They say the neon lights are bright in Fort Greene, thanks to the arrival of an acclaimed Off-Broadway theater company to the brownstone neighborhood.
The Irondale Ensemble Project has converted a disused wing of the historic Lafayette Avenue Presbyterian Church, on South Oxford Street, that has not been used since before World War II into the company’s first permanent home in its 25-year existence.
When the curtain goes up for the first performance on Oct. 22, Irondale will officially join the growing BAM Cultural District, Brooklyn’s answer to Lincoln Center, which is transforming Fort Greene into the creative seat of the borough and adding hundreds of units of housing to blocks around the Brooklyn Academy of Music.
“We’ve really got the potential to develop a neighborhood holistically and Irondale can be at the forefront of that,” said Irondale Executive Director Terry Greiss, whose theater is at the eastern edge of the district.

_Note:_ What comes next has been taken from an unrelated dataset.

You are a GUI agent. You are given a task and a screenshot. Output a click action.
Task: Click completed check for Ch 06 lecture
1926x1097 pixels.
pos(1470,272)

There’s plenty of action to the west as well — an expanded Brooklyn Academy of Music, the Theater for a New Audience, a new facility for Brooklyn Independent Television, an apartment building that will house the Manhattan-based Danspace Project and, if the money is ever raised, a glass-walled Rafael Vinoly–designed cultural center.
“We wanted something that was completely versatile and raw and changeable,” said Greiss. “This is the perfect space for us.”

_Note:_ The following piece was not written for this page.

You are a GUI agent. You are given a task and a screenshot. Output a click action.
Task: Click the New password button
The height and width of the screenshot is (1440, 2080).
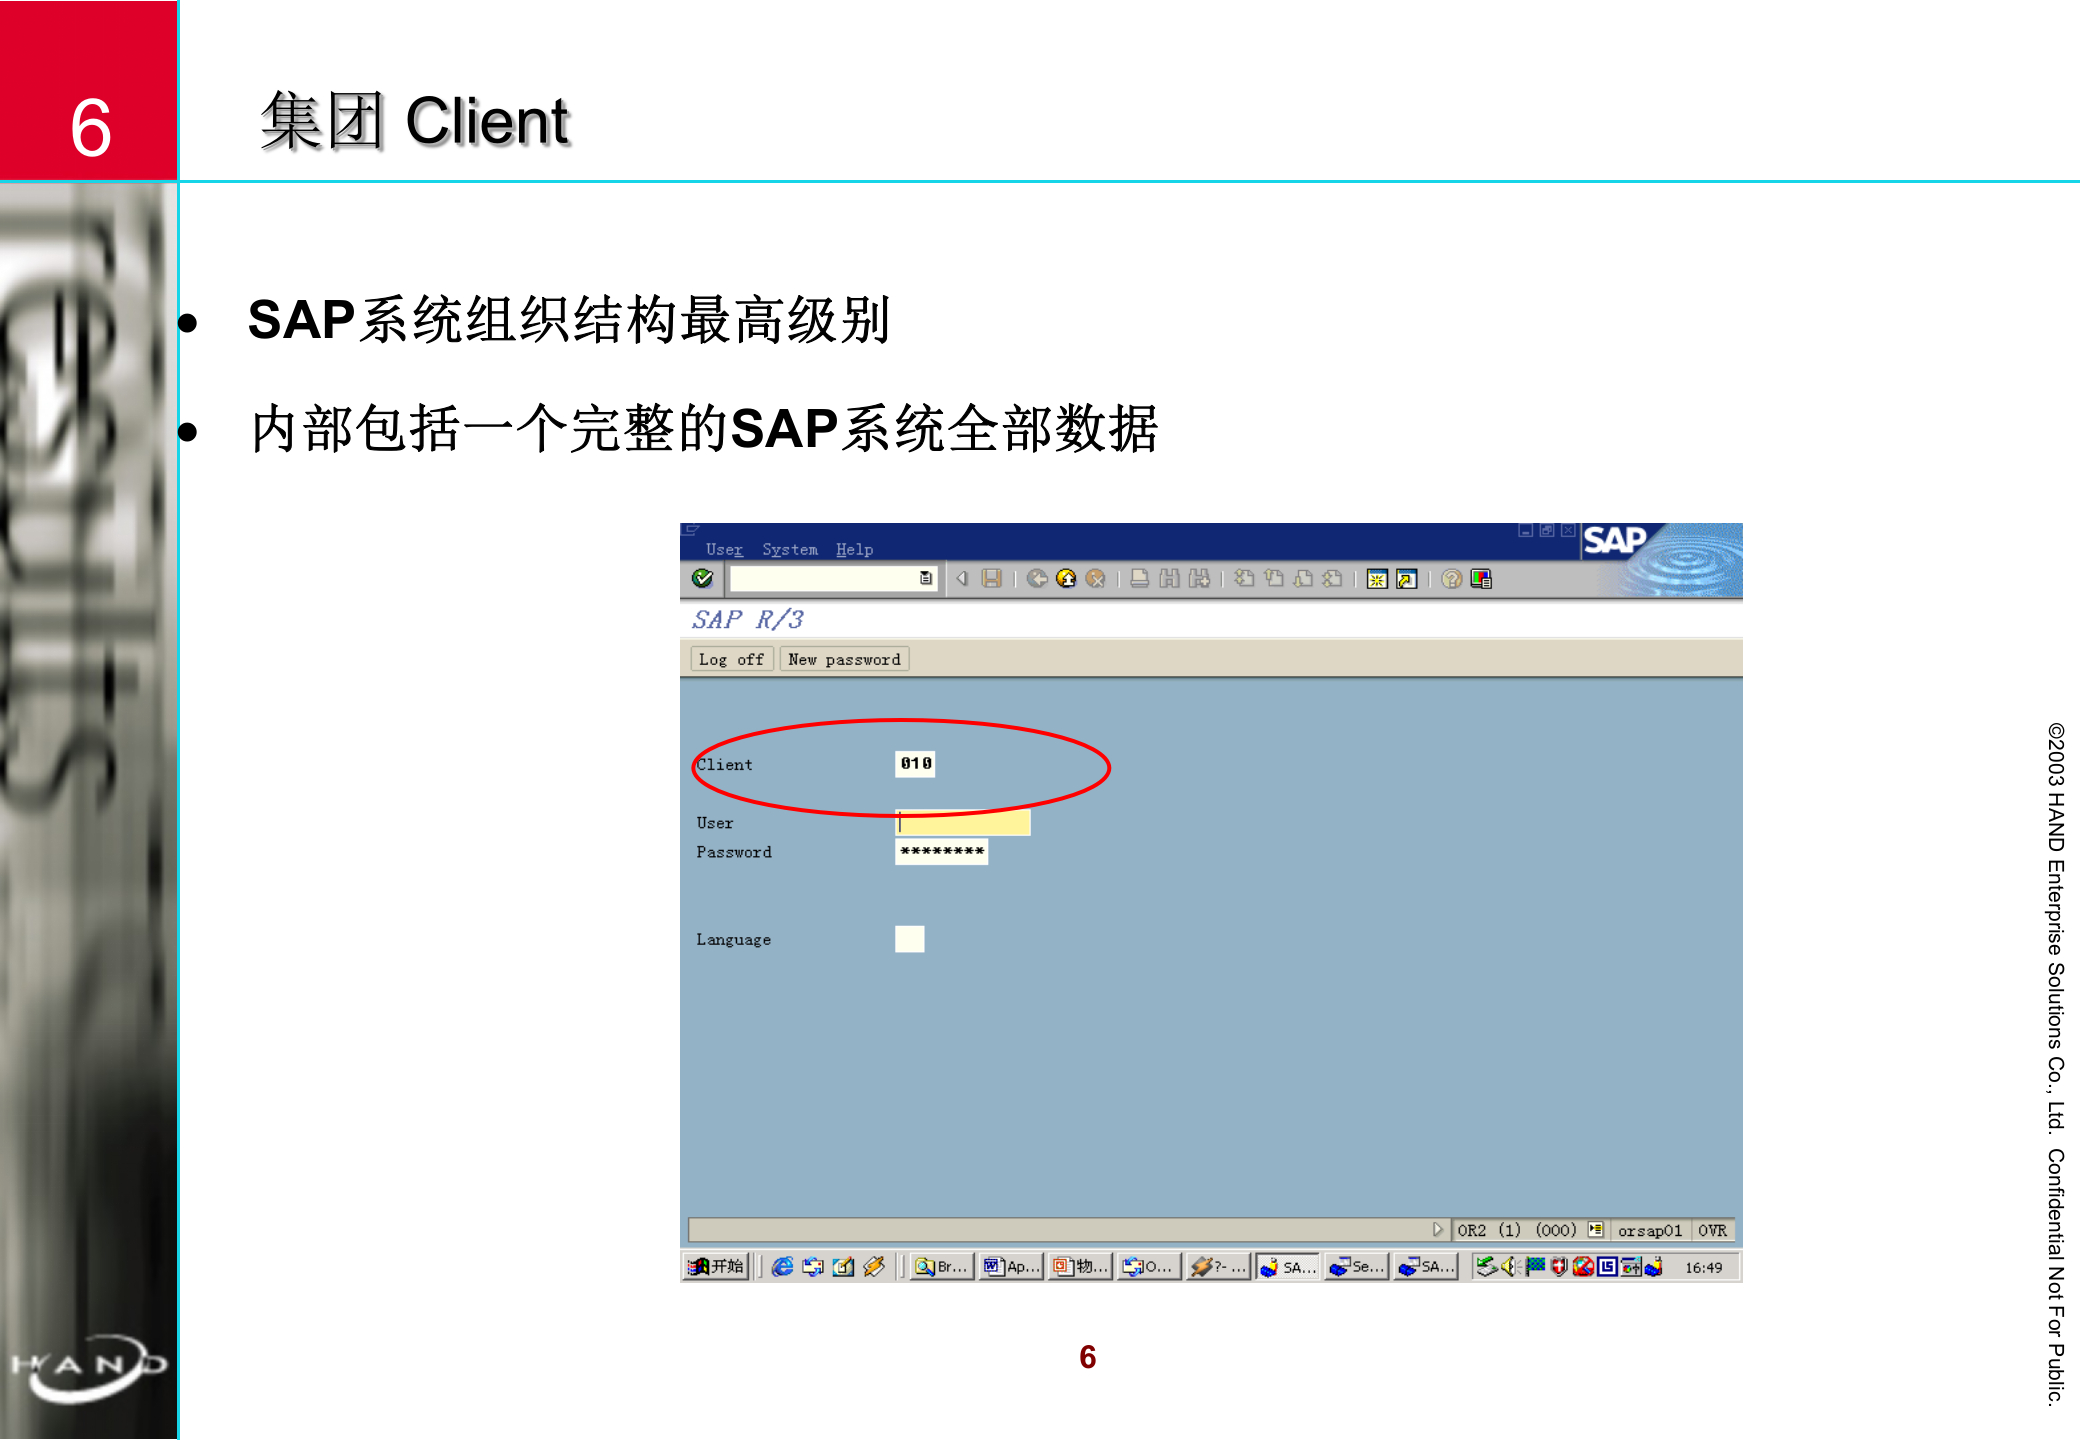tap(843, 658)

His group’s domain is the upper floors of the massive church between Lafayette and Greene avenues, which was a hotbed of abolitionist fervor before the Civil War.
The company opted not to install a permanent stage or seating, so it can tailor the wide-open space for each production and stay up close and personal with the theatergoers.
“We’re not separate from the audience,” said Nolan Kennedy, a member of the ensemble, at an open house on Saturday.
Nor is the theater separate from the space’s religious history. Reminders of its past life are inescapable. Passages from the Bible remain on the walls, Tiffany stained-glass windows dot the perimeter of the balcony and frosted doors leading to what were once Sunday-school classrooms line theater’s bottom level.
Originally, the developers plotting the BAM Cultural District offered the Lafayette Avenue Presbyterian Church’s space to celebrated choreographer Twyla Tharp and her troupe. She accepted the deal to much fanfare in 2001, but later bailed because the lease was too expensive.
Now, about seven years and $2.5 million in renovation later, the first show is set, a staging of “Peter Pan” that is said to be faithful to J.M. Barrie’s stormy, adult text and not the corrupted, sugarcoated Walt Disney version.
“Barrie said if the audience is not rooting for Hook at the end of the play, then you’ve done it incorrectly,” said Greiss.
Next up is “London Cries,” which is drawn from first-hand accounts of “prostitutes, sewer men, flower girls, criminals and con men” in Victorian England.
Aside from the performances, the Irondale also has an education component. Its members work with students in city schools and with the inmate population on Rikers Island.